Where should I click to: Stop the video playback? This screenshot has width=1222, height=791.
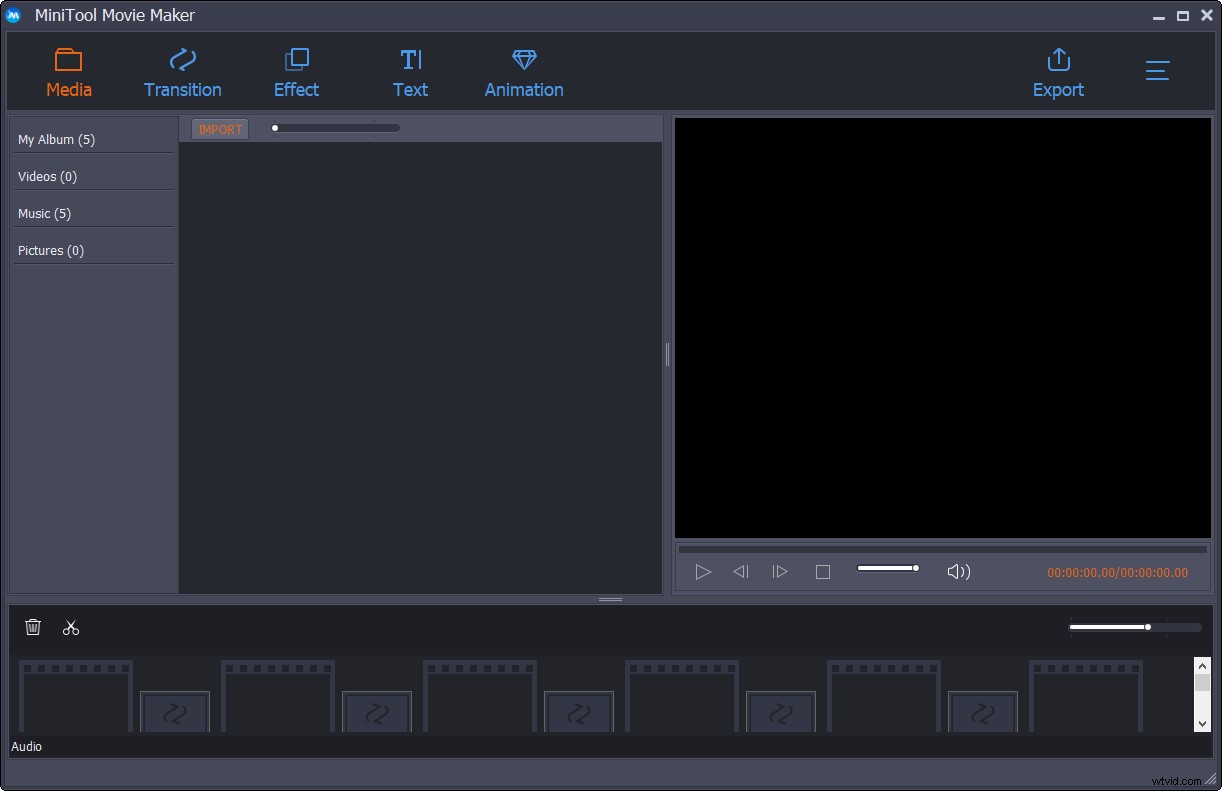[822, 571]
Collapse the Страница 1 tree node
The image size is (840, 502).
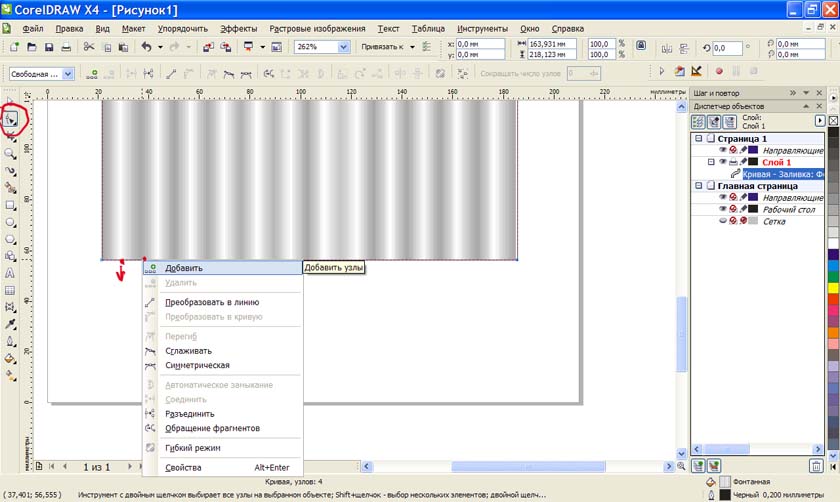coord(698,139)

____

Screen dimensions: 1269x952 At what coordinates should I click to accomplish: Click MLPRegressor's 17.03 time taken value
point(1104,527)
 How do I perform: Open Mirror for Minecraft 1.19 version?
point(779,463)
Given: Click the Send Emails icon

____

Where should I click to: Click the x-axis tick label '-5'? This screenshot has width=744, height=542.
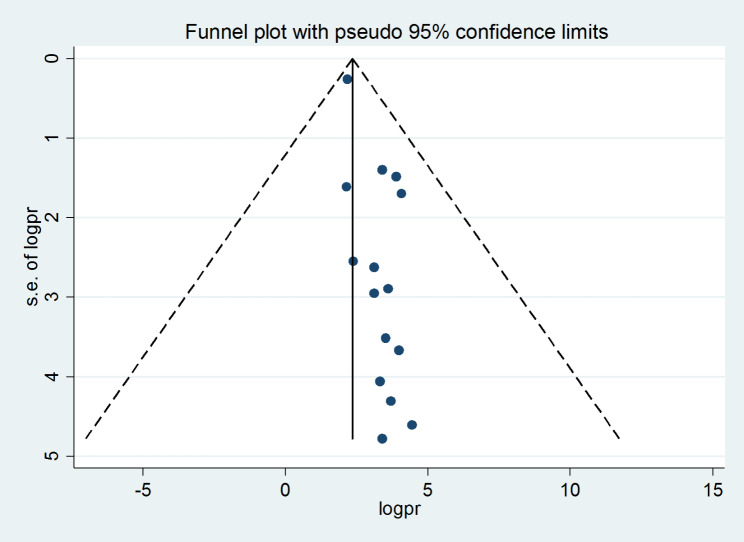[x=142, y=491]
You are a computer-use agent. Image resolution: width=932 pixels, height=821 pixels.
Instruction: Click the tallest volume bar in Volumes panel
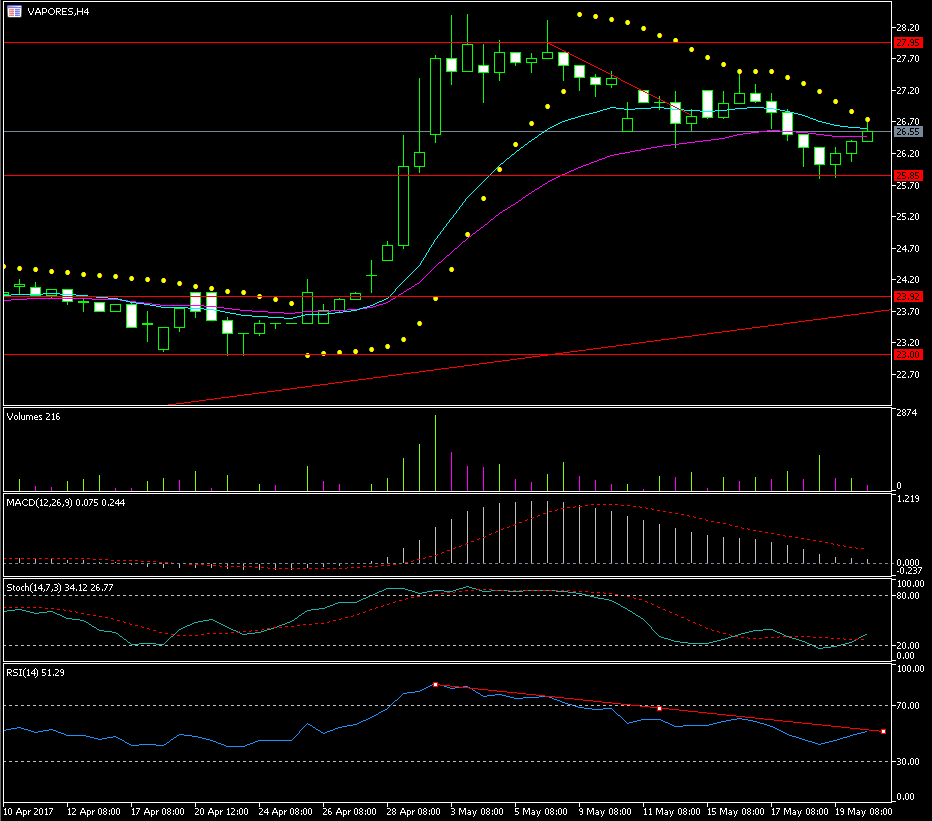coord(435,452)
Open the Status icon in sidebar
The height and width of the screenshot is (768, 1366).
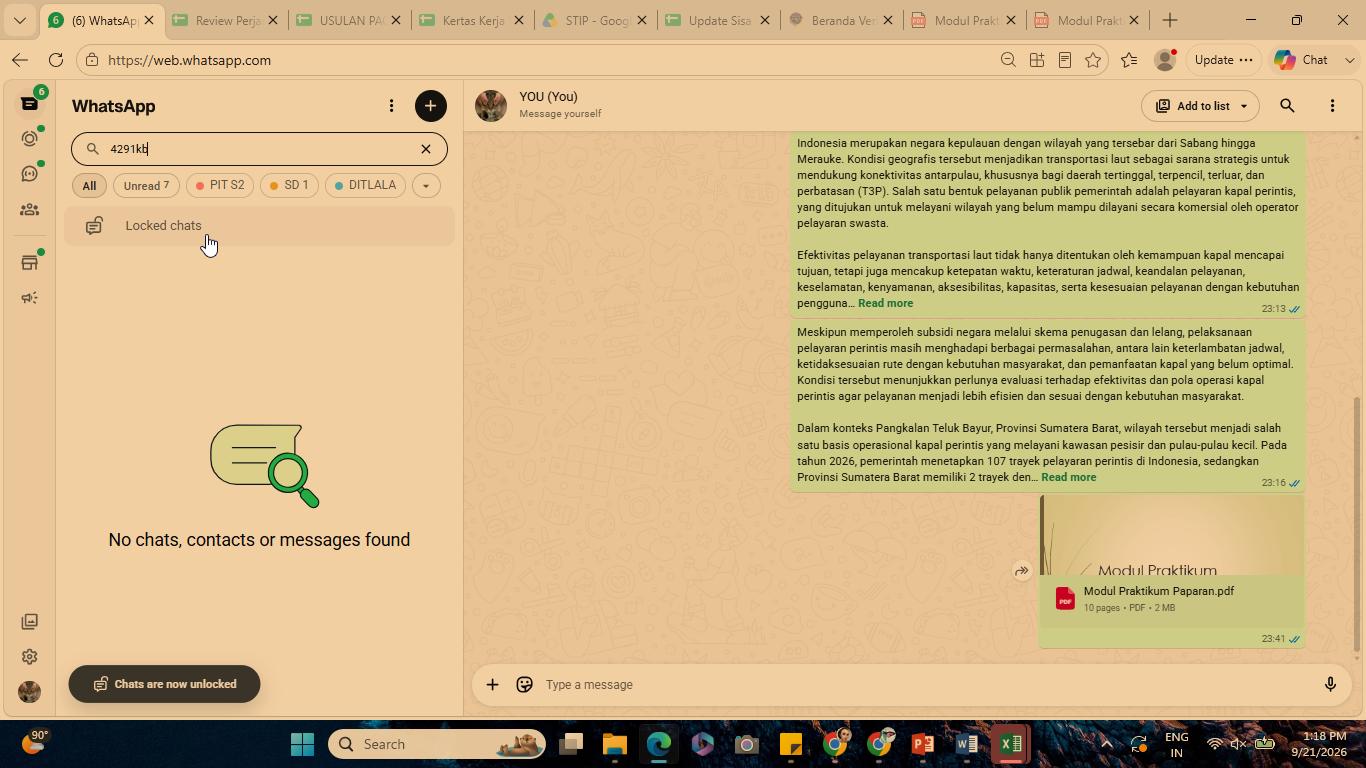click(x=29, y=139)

____

Print only what lies in the material above starting at the line with "How do I perform: Open" and ending at the line with "Given: Click the Send Emails icon", every line exactly as given.

 How do I perform: Open Mirror for Minecraft 1.19 version?
point(779,463)
Given: Click the Send Emails icon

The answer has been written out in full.